The Berlage Institute was an independent unaccredited postgraduate school of architecture in Amsterdam and Rotterdam, the Netherlands, that operated in 1990-2012. Named after the Dutch architect Hendrik Petrus Berlage, the Berlage Institute had an international student population and teaching staff.
The school was founded by Dutch architect Herman Hertzberger, who also served as the first dean. At that time, the school was located in Aldo van Eyck's Children's Orphanage in Amsterdam. Later, the institute moved to Rotterdam.
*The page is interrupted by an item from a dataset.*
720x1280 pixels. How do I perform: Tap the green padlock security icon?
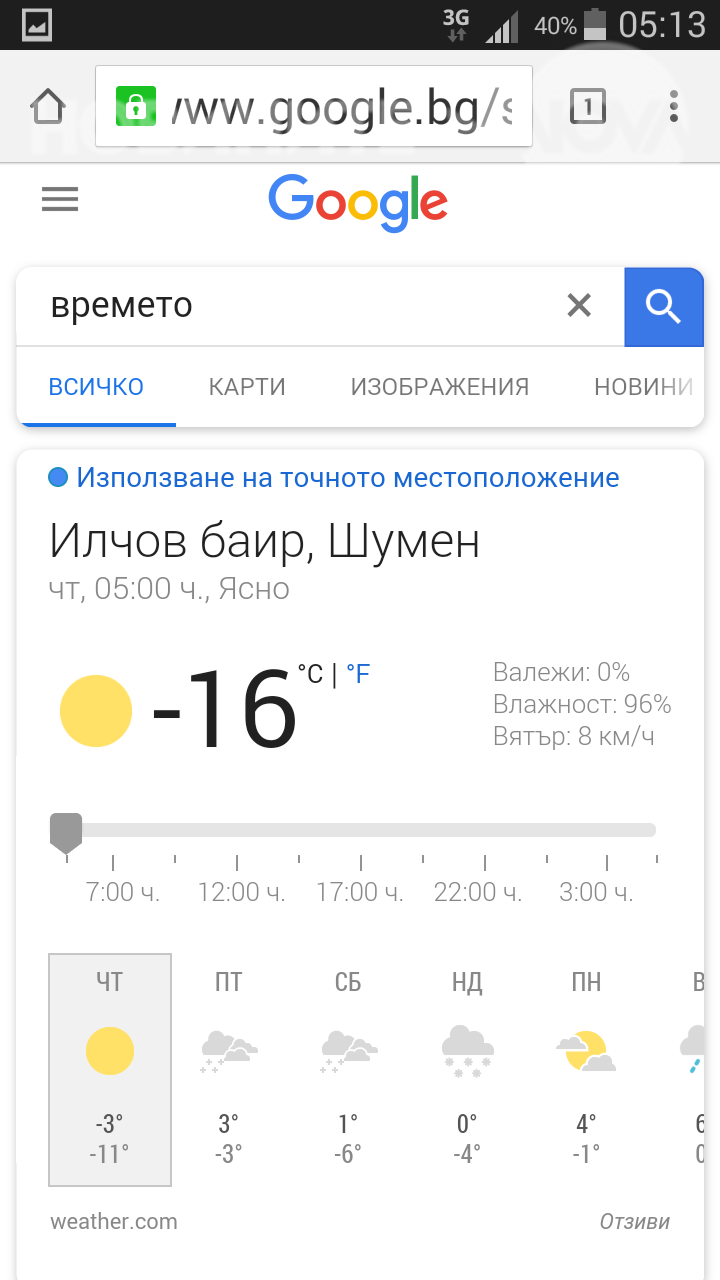(133, 106)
In 1995, Wiel Arets was appointed dean, drastically restructuring the school to a research-based institute. While dean, Arets initiated the school's publication, HUNCH, which was originally edited by Jennifer Sigler, editor of Rem Koolhaas' S,M,L,XL. Arets expanded the school's international prominence through the publication of HUNCH, extensive global study trips, public lectures, and notion of the 'year theme', with the 2001-2002 theme of 'Double Dutch' researching the doubling of the Netherlands' population. Architectural debate was fostered with prominently known architects, lecturers, and guest-professors, such as Zaha Hadid, Rem Koolhaas, Stan Allen, Kazuyo Sejima, Jean Nouvel, Kenneth Frampton, Tadao Ando, and Toyo Ito.
Arets stepped down in 2002, and was succeeded by Spanish architect Alejandro Zaera-Polo (2002-2005).
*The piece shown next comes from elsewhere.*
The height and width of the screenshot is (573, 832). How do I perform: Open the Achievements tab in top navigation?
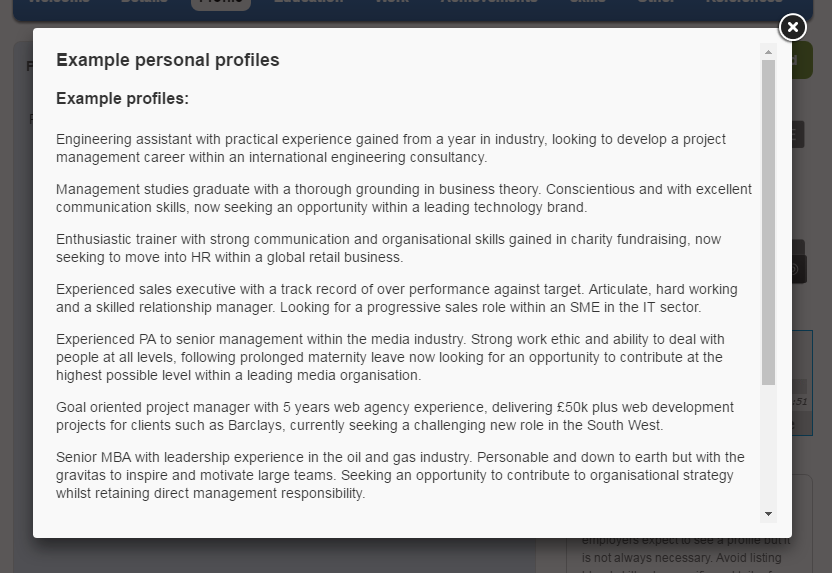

The Croatian architect and educator Vedran Mimica was the last director. Due to the Netherlands' government funding cuts, the Berlage Institute was forced to dissolve its existence as of 1st August 2012.
In autumn of 2012, the institute was reestablished as 'The Berlage Center for Advanced Studies in Architecture and Urban Design', or 'The Berlage', as it now refers to itself, and is based at the Faculty of Architecture at the Delft University of Technology in the Netherlands. The current director is Nanne de Ru, a Dutch architect and co-founder of the architecture and design firm 'Powerhouse Company'. Since 2014, the organization is able to award accredited master degrees due to its affiliation with the TU Delft, whereas this was previously not the case.